#### WORK REQUIRED
Count the lines below that contain the word "width" and give only that number.

** start THE RECORDS **

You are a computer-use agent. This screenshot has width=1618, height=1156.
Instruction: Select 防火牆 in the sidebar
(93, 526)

** end THE RECORDS **
** start THE RECORDS **

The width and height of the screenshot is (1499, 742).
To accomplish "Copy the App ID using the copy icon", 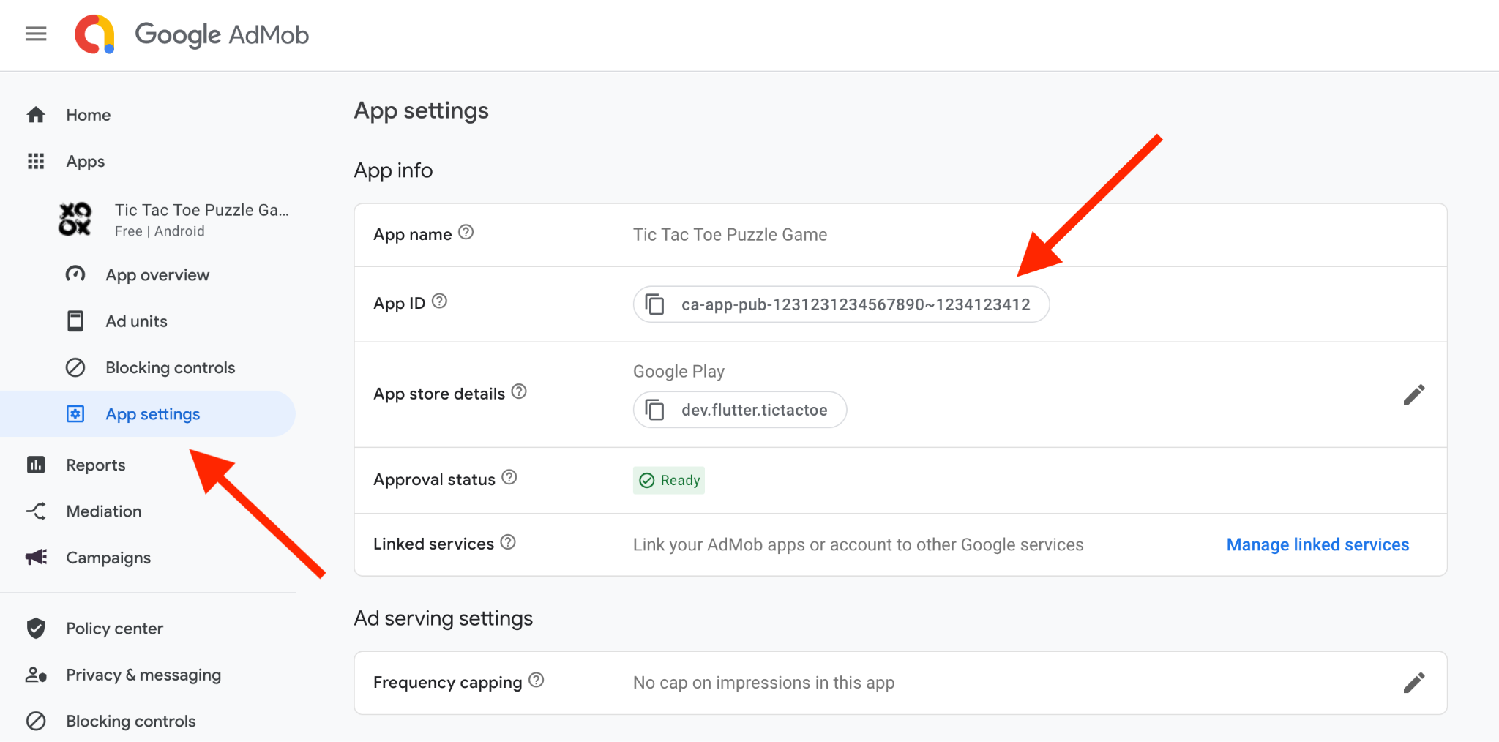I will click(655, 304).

** end THE RECORDS **

#### EXPECTED ANSWER
2